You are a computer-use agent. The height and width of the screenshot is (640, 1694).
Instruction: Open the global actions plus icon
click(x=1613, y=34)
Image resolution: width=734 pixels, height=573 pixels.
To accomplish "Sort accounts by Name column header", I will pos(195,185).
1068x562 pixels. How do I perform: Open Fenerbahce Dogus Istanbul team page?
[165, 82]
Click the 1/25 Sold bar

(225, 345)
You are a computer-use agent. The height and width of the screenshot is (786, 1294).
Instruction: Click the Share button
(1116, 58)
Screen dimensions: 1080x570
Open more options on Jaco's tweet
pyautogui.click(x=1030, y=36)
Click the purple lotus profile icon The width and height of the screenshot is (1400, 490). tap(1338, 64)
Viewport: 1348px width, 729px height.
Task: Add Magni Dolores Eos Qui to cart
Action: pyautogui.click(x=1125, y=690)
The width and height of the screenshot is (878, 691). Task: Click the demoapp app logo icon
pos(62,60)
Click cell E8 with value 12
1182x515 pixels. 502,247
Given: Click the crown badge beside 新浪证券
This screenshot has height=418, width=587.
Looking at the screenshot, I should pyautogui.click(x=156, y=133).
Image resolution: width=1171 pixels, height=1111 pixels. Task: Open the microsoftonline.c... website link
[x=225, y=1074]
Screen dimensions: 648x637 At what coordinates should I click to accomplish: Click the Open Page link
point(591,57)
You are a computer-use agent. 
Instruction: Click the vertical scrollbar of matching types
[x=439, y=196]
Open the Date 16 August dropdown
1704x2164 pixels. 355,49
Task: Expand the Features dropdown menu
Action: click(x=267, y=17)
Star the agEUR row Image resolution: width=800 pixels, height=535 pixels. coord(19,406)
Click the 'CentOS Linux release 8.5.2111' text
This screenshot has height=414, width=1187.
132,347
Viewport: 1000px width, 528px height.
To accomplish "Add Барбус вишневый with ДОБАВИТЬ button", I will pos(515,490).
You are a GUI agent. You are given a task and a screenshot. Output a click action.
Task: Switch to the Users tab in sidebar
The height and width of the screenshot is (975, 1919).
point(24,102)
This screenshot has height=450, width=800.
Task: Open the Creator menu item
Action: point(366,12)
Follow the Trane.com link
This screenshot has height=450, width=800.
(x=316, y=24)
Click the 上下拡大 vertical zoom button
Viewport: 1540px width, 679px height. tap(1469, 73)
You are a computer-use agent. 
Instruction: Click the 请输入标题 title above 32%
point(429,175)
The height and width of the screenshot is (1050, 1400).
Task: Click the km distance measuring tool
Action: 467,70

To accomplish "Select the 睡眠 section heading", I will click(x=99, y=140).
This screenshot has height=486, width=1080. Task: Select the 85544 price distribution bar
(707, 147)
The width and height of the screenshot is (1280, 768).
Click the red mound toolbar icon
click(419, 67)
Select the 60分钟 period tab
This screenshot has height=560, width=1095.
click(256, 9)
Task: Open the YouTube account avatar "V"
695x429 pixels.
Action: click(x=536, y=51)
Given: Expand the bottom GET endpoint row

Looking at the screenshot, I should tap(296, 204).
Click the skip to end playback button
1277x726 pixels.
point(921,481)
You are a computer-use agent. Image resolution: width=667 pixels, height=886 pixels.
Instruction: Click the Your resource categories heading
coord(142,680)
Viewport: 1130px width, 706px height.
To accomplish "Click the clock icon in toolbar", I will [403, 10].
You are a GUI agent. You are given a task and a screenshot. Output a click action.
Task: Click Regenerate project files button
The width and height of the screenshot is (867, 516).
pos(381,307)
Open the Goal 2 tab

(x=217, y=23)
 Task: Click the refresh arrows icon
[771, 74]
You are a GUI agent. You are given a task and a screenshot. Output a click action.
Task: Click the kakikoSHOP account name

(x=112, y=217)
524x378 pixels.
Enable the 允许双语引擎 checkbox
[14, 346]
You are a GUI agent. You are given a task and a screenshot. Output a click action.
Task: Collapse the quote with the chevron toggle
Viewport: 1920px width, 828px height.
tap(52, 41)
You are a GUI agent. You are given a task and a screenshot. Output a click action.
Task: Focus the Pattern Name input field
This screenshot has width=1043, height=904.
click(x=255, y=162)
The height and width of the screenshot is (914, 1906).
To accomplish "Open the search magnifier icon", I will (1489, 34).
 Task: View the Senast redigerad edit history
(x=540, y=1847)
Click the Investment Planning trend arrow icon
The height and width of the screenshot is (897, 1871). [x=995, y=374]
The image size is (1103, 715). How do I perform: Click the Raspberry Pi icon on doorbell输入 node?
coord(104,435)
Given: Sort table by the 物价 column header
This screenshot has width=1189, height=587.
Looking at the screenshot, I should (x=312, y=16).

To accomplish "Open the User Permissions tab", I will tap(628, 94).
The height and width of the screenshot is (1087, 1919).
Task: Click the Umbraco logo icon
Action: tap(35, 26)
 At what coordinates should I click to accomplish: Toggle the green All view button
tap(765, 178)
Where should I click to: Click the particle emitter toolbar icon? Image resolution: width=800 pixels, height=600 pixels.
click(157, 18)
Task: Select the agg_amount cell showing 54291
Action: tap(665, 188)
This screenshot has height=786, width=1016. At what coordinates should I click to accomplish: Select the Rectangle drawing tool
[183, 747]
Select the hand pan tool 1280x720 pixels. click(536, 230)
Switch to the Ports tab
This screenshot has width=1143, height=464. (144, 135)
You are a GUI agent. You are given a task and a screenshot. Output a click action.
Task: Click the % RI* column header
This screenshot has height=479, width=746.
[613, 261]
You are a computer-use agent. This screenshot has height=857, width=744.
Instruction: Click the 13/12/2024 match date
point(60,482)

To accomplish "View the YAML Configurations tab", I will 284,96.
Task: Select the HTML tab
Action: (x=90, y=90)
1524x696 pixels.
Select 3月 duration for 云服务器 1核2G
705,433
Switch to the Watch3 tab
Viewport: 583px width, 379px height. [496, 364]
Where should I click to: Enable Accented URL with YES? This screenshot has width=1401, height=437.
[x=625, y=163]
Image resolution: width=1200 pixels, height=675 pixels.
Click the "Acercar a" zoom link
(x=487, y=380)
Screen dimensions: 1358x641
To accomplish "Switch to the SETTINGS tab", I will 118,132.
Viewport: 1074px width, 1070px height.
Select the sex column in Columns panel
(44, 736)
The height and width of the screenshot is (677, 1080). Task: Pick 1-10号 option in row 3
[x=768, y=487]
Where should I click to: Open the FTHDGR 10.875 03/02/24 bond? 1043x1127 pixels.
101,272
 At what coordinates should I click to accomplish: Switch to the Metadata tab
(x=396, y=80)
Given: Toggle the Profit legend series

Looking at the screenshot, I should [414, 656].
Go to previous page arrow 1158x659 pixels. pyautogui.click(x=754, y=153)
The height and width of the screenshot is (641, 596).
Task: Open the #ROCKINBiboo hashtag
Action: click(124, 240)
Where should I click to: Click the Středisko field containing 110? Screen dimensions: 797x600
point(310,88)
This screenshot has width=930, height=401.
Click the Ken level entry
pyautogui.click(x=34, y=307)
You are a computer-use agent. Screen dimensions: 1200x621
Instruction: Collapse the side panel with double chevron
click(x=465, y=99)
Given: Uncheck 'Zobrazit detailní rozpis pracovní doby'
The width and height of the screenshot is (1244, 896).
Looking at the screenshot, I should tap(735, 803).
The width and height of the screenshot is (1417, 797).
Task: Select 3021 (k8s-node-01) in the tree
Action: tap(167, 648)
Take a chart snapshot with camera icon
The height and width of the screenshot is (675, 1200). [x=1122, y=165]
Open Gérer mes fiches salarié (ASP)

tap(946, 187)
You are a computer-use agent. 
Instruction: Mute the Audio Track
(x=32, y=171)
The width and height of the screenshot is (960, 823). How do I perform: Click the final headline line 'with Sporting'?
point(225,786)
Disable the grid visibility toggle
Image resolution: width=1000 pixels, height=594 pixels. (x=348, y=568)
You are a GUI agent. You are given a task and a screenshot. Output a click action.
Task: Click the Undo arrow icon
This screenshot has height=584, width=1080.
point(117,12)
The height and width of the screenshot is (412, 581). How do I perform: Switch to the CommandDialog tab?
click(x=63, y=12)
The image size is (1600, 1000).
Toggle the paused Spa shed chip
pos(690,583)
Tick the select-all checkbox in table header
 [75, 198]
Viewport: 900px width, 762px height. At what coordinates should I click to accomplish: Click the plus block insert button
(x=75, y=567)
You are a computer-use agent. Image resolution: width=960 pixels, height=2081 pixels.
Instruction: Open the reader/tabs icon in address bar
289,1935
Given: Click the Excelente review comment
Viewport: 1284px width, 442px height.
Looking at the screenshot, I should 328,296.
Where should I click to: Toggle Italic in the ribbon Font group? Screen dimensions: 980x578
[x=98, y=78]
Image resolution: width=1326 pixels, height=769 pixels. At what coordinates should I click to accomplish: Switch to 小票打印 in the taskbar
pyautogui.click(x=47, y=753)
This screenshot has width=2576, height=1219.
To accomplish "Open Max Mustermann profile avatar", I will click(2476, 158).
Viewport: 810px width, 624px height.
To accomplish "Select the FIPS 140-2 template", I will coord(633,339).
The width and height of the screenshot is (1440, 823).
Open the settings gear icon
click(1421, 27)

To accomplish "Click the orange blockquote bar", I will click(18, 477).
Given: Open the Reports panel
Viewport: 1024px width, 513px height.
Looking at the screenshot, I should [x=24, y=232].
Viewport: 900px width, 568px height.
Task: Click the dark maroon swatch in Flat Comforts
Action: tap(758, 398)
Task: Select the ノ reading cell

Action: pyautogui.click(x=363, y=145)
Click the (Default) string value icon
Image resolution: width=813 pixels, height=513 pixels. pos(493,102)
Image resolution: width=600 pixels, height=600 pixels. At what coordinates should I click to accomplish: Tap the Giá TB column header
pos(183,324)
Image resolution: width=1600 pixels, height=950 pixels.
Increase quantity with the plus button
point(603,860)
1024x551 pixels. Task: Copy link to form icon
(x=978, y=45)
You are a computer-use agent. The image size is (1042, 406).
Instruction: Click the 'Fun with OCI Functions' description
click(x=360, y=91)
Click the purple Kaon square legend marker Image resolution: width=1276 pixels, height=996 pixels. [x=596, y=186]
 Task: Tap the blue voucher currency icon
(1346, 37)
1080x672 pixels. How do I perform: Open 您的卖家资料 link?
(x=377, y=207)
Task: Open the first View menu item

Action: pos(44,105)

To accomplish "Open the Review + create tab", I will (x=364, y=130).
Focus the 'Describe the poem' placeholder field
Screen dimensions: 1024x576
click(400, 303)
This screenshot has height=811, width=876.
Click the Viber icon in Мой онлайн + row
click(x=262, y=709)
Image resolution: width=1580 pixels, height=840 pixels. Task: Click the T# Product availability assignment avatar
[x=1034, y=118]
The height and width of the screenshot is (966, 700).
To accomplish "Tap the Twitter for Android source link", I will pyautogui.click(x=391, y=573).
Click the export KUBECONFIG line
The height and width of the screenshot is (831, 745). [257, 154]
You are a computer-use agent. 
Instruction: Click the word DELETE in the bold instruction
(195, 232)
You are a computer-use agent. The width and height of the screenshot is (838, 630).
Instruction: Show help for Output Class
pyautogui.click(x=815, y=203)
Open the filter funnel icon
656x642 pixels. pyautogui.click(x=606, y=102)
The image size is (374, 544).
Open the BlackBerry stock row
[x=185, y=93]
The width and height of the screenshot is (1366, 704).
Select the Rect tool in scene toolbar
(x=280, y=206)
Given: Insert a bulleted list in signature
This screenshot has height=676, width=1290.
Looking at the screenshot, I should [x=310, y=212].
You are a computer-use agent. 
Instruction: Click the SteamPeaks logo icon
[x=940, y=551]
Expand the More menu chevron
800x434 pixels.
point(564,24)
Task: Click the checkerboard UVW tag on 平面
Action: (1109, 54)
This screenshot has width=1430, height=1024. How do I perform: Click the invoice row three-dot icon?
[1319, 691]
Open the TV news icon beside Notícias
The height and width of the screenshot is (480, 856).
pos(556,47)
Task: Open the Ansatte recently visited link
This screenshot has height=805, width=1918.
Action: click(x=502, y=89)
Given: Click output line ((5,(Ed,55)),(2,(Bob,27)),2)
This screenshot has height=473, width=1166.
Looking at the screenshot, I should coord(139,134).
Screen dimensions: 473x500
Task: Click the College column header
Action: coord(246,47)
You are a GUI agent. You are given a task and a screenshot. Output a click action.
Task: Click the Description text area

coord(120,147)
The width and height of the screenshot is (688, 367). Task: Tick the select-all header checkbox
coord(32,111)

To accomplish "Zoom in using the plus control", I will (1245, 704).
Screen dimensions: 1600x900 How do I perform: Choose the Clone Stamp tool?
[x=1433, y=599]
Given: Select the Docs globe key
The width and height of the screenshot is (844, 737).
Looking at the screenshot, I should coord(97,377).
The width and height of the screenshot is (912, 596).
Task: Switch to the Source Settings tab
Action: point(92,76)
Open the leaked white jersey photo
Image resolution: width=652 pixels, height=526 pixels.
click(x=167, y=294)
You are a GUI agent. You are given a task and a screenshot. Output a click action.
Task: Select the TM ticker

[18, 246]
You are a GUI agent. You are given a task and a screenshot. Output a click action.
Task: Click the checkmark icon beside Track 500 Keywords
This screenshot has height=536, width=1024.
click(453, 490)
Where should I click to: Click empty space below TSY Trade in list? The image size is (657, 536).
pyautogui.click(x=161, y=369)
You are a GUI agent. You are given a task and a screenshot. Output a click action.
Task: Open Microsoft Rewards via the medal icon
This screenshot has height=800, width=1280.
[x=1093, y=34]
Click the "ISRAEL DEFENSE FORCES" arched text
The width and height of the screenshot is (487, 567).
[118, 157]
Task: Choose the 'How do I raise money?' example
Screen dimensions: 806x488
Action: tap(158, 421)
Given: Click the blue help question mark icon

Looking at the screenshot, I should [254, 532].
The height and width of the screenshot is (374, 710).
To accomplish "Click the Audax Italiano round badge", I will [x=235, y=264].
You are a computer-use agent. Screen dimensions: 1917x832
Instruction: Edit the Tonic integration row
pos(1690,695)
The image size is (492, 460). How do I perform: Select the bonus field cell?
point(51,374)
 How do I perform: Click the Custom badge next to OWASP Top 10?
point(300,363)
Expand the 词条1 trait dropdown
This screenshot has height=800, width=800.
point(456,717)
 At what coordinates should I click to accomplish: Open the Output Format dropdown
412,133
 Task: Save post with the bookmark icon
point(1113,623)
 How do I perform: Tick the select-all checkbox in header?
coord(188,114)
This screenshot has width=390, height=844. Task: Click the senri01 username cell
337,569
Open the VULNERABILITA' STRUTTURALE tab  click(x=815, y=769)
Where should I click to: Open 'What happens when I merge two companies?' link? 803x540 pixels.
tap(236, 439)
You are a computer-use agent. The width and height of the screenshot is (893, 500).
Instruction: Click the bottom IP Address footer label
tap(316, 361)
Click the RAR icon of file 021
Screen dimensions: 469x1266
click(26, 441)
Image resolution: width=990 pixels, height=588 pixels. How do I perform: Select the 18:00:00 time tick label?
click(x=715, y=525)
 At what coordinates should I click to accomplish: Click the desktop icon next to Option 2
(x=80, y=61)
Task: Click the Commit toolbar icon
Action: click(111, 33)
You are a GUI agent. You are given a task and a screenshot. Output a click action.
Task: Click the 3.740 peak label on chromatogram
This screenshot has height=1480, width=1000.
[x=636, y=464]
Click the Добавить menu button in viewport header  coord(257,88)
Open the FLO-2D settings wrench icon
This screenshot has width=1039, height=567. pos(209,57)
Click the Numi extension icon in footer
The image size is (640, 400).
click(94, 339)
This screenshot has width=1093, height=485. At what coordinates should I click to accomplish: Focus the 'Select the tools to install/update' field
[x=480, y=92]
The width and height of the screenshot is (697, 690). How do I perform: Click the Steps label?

# [Work instructions]
Count the lines of the listing above that contain the word "Sort", and give only the total.

# [Written solution]
2